**EXERCISE AIM**:
Line filter on the word "settings": copy each matching line from the entries.

◆ ◆ ◆ ◆

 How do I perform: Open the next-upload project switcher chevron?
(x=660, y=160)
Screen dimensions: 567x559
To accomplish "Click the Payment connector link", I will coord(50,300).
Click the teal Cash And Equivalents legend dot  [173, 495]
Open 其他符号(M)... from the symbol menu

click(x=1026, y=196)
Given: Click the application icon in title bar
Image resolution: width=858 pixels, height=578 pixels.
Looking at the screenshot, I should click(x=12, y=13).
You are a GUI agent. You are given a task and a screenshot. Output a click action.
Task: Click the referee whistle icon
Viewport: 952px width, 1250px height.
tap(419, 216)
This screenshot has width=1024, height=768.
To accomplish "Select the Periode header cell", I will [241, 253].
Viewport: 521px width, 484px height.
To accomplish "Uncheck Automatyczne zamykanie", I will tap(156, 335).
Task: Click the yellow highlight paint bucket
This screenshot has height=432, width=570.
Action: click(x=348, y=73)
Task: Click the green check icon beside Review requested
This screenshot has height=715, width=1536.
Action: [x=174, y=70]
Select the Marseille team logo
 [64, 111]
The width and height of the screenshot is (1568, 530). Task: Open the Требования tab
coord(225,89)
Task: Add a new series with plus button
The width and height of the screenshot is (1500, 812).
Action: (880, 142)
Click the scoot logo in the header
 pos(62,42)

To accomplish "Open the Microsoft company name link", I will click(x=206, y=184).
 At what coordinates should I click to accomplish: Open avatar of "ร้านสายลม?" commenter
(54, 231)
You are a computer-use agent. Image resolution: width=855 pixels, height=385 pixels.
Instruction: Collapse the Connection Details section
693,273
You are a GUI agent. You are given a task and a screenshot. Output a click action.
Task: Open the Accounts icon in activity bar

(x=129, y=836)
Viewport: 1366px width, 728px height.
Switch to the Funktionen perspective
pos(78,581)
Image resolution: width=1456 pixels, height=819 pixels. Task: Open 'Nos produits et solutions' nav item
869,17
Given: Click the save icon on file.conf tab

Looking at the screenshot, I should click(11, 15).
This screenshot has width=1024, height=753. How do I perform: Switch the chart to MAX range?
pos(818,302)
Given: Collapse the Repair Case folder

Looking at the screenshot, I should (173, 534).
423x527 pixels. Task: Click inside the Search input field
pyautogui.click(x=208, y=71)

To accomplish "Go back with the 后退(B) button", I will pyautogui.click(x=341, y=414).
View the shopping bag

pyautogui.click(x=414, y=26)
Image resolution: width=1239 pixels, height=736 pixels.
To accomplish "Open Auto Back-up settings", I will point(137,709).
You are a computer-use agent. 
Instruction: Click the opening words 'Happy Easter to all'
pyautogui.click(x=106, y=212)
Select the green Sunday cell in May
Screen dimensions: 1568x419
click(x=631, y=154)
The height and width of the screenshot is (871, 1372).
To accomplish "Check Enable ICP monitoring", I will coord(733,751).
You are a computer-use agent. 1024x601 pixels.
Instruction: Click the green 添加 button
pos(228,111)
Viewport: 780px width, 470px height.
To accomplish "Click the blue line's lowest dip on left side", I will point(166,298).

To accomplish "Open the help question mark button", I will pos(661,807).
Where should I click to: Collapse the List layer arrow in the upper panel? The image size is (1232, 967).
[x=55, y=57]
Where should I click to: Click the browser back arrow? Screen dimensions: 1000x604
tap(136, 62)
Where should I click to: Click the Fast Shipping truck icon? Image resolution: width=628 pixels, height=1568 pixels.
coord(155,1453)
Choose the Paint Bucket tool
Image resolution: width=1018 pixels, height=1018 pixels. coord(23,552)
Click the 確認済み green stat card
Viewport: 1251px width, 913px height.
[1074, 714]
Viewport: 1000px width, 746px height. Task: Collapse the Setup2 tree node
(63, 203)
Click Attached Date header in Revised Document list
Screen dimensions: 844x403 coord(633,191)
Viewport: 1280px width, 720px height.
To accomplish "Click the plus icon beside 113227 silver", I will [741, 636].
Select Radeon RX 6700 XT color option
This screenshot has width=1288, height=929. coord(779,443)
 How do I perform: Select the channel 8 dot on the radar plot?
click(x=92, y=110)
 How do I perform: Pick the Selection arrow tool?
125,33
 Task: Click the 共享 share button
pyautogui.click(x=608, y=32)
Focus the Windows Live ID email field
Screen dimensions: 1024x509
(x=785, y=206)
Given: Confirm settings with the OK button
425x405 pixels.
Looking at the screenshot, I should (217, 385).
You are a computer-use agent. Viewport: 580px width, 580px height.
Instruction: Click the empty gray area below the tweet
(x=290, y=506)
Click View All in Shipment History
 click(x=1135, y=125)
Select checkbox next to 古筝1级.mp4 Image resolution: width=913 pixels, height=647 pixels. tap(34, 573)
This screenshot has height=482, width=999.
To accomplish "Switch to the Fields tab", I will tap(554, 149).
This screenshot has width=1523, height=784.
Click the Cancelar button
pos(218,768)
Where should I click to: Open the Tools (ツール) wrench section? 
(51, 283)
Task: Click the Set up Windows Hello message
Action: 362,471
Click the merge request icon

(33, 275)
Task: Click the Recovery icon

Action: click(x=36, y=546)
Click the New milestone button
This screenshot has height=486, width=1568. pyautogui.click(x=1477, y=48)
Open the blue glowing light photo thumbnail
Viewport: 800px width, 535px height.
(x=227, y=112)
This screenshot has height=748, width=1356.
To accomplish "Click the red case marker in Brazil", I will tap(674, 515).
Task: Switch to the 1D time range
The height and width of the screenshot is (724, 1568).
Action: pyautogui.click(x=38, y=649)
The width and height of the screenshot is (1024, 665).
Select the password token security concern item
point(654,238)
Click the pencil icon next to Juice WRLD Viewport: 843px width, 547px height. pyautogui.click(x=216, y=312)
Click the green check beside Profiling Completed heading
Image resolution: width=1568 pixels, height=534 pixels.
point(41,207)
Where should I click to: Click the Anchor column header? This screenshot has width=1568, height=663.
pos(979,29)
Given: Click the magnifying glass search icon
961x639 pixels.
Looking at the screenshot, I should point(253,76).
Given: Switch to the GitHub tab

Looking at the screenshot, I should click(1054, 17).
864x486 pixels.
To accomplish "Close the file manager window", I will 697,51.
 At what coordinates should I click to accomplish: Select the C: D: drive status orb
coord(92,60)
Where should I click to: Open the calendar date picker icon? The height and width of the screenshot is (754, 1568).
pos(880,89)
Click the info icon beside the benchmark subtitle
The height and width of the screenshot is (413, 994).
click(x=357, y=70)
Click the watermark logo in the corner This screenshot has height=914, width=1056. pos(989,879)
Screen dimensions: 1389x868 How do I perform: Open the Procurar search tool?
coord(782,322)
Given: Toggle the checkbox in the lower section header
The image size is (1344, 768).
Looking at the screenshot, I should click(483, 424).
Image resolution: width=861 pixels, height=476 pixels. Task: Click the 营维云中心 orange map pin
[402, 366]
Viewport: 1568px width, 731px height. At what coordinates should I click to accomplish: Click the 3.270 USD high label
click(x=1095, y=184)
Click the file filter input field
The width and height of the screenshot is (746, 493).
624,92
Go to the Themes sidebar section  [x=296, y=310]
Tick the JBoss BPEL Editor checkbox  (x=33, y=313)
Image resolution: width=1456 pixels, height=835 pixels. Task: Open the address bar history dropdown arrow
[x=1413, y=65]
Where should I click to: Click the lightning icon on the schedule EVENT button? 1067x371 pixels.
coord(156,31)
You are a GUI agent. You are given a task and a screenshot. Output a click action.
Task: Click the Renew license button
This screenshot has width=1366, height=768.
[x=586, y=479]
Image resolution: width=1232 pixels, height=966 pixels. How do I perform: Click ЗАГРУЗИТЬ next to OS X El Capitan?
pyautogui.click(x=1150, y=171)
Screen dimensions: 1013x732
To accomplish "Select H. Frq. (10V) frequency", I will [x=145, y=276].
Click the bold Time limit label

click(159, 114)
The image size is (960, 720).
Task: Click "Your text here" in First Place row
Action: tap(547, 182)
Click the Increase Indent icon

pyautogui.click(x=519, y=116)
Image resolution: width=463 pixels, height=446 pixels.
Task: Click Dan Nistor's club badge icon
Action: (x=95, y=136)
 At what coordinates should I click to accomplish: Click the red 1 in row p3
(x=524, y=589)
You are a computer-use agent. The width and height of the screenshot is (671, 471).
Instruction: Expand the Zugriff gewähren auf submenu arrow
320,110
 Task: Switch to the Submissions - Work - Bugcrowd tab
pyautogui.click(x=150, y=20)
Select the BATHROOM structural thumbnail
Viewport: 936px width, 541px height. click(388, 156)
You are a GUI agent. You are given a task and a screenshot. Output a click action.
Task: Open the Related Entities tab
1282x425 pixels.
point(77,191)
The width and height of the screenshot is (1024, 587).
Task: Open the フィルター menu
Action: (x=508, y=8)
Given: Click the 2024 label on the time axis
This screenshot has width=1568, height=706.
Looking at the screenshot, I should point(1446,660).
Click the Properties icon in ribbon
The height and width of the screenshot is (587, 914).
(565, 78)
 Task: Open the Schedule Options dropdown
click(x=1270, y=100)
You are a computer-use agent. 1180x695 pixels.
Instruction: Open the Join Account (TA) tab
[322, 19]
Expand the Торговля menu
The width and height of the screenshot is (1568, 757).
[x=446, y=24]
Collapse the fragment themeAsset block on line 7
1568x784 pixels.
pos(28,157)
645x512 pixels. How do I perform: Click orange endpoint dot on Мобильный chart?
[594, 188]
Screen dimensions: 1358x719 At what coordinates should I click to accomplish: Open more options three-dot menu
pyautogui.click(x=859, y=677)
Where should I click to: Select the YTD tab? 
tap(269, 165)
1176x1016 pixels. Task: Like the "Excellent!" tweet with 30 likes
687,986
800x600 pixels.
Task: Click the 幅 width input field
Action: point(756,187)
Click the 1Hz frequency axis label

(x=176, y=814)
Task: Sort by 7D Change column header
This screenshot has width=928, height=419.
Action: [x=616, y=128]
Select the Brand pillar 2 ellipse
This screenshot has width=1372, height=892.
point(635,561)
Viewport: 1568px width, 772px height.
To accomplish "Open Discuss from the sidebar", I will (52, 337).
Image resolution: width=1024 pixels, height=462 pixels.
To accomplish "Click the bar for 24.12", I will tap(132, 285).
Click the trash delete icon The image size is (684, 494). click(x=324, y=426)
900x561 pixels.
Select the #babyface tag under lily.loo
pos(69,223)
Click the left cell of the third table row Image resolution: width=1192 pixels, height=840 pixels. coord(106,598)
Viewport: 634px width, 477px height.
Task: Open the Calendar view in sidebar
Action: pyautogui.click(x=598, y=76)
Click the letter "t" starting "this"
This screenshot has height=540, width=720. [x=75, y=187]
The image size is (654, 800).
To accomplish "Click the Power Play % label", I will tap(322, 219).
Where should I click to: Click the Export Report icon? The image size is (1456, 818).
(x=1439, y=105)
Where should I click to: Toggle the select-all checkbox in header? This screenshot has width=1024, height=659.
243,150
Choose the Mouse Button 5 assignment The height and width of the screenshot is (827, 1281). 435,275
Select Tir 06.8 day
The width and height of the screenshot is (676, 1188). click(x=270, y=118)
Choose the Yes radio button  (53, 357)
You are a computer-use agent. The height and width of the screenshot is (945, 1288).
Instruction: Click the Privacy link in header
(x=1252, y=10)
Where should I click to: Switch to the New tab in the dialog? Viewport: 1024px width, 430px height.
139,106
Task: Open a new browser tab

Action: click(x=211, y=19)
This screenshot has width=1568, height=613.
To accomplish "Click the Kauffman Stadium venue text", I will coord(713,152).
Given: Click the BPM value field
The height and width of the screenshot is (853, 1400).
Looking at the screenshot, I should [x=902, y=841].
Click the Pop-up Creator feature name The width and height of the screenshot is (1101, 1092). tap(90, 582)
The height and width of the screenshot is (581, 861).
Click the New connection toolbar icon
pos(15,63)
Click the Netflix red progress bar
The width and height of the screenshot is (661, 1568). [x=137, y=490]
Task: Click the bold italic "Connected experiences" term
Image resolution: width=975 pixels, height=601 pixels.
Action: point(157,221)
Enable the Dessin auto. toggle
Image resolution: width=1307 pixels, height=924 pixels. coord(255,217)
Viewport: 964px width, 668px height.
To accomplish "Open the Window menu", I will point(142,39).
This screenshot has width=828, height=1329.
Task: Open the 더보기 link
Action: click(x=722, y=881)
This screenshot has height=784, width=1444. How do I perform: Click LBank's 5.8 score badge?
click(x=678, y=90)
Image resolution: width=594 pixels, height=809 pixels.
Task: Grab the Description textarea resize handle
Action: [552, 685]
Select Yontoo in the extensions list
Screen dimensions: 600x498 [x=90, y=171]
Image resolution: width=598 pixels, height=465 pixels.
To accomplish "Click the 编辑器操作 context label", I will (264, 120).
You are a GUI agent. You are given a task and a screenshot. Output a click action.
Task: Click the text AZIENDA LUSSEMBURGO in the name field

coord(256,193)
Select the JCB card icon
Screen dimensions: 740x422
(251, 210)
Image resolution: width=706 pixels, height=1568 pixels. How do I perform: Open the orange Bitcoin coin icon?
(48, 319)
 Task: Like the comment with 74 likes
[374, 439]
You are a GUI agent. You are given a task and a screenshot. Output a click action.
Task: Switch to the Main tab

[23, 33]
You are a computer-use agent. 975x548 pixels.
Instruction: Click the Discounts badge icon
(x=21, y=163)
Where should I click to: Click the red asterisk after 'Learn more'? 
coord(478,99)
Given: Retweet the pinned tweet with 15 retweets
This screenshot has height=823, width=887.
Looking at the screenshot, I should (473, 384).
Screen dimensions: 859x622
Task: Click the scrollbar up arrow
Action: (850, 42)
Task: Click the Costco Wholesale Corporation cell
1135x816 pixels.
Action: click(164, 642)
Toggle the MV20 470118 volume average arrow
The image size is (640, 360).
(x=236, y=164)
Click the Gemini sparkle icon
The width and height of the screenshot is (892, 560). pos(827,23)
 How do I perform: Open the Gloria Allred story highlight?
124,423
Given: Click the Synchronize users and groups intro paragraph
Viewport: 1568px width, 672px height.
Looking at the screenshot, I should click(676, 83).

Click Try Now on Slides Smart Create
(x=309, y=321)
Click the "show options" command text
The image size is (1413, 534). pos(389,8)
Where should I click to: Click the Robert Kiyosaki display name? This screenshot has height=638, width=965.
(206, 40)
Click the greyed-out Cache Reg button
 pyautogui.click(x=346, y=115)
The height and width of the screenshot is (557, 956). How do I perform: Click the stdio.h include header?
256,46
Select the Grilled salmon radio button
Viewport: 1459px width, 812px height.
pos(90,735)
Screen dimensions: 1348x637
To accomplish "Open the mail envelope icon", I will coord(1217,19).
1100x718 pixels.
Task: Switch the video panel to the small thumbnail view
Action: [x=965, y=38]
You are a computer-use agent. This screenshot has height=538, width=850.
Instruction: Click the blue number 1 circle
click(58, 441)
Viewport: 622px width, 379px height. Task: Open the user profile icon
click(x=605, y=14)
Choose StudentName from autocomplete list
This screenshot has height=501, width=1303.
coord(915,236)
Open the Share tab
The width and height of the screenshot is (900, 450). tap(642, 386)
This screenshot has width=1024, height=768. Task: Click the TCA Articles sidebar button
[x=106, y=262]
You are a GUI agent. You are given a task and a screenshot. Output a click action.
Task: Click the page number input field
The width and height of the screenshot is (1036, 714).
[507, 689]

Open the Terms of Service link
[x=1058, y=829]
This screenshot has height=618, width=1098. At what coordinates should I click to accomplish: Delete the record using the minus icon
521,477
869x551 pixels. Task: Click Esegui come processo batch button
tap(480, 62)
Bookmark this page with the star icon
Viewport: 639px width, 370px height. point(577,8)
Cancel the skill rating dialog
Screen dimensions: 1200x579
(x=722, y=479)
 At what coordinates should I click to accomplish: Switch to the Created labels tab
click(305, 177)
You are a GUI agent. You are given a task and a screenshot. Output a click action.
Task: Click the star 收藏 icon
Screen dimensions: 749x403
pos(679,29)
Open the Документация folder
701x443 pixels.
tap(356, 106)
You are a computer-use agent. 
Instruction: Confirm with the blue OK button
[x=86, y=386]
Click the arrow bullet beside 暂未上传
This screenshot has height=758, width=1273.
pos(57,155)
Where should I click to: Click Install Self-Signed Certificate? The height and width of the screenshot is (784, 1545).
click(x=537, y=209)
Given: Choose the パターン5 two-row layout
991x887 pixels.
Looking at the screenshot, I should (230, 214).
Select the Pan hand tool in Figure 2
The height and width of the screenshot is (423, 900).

◆ ◆ ◆ ◆

**TASK SOLUTION**:
To accomplish "Open Auto Back-up settings", I will point(137,709).
Given: Confirm settings with the OK button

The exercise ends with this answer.